→ What the task asks
Where a record contains a picture, omit it; otherwise reproduce the listing exactly.

Supplied material below:

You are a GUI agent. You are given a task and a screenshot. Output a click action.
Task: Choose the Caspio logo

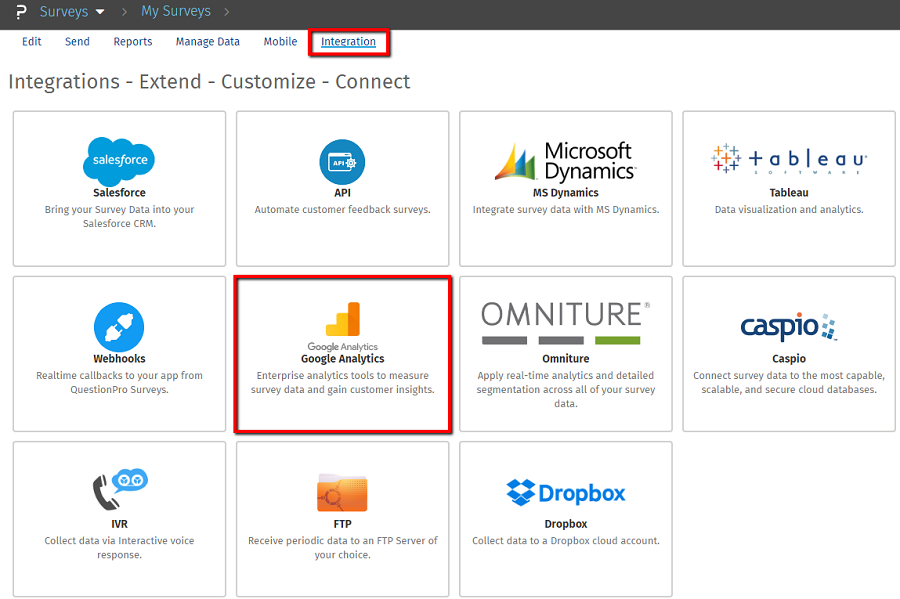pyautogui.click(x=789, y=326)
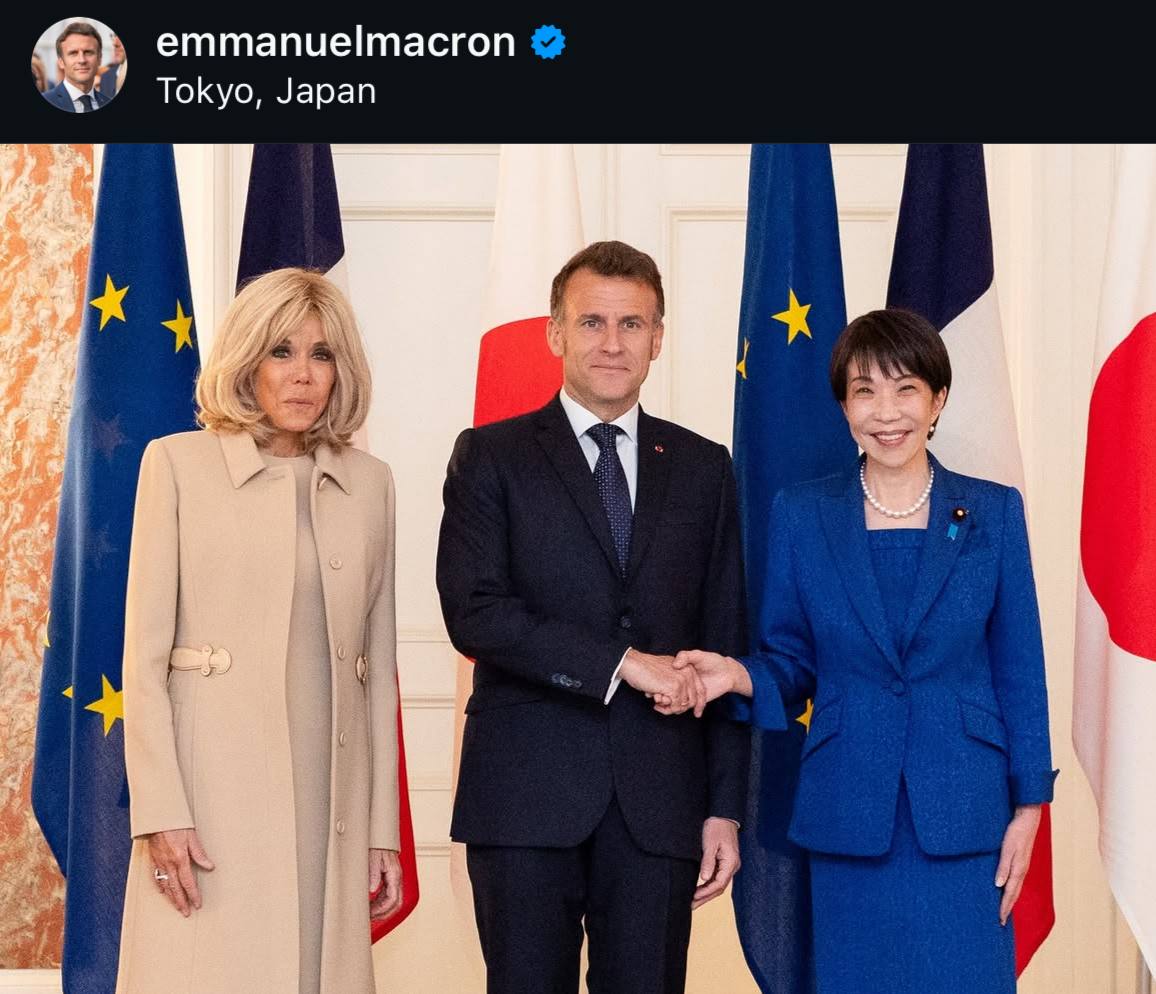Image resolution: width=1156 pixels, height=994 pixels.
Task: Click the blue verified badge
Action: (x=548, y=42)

End of Supplied material.

→ Reply
You are a GUI agent. You are given a task and a screenshot. Output a click action.
Task: Choose the Caspio logo

pyautogui.click(x=789, y=326)
Image resolution: width=1156 pixels, height=994 pixels.
Task: Click the blue verified badge
Action: (x=548, y=42)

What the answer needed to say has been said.